> YOUR TASK: Put the lines between the lines containing "The width and" and "pyautogui.click(x=1012, y=127)", inclusive, into a Markdown table with the columns Row and Line, omitting any blank lines. Include only these lines.

> SUPPLIED DATA:
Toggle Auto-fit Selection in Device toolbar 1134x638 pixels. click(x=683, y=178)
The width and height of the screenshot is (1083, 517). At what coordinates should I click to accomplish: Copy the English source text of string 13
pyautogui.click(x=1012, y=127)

--

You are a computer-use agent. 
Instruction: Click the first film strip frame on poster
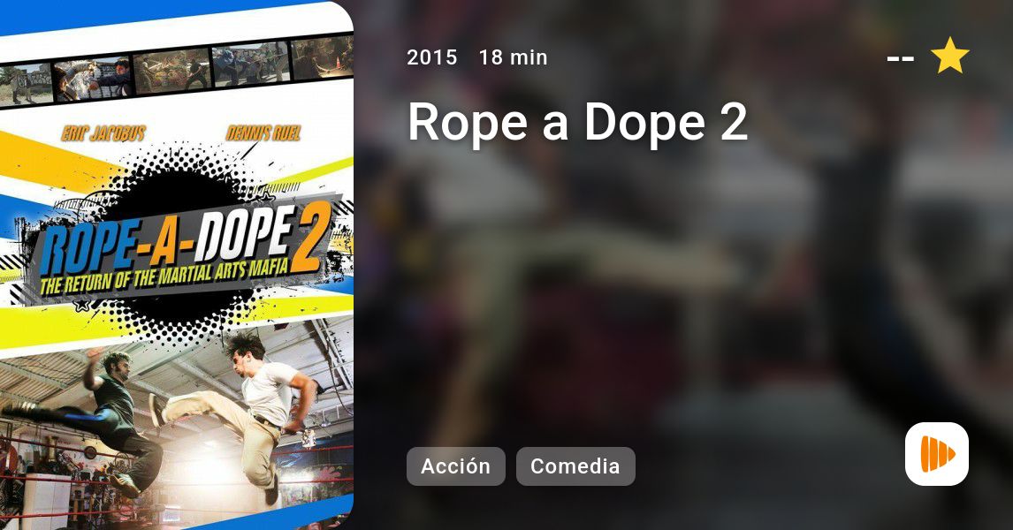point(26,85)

---

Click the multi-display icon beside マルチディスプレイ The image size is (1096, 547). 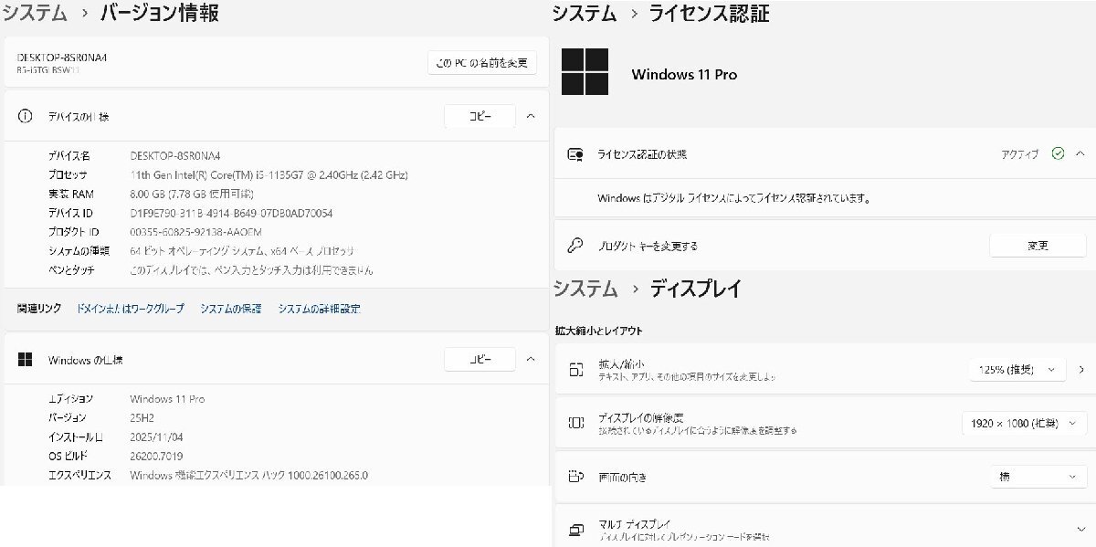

> FULL ANSWER:
| Row | Line |
|---|---|
| 1 | The width and height of the screenshot is (1083, 517). At what coordinates should I click to accomplish: Copy the English source text of string 13 |
| 2 | pyautogui.click(x=1012, y=127) |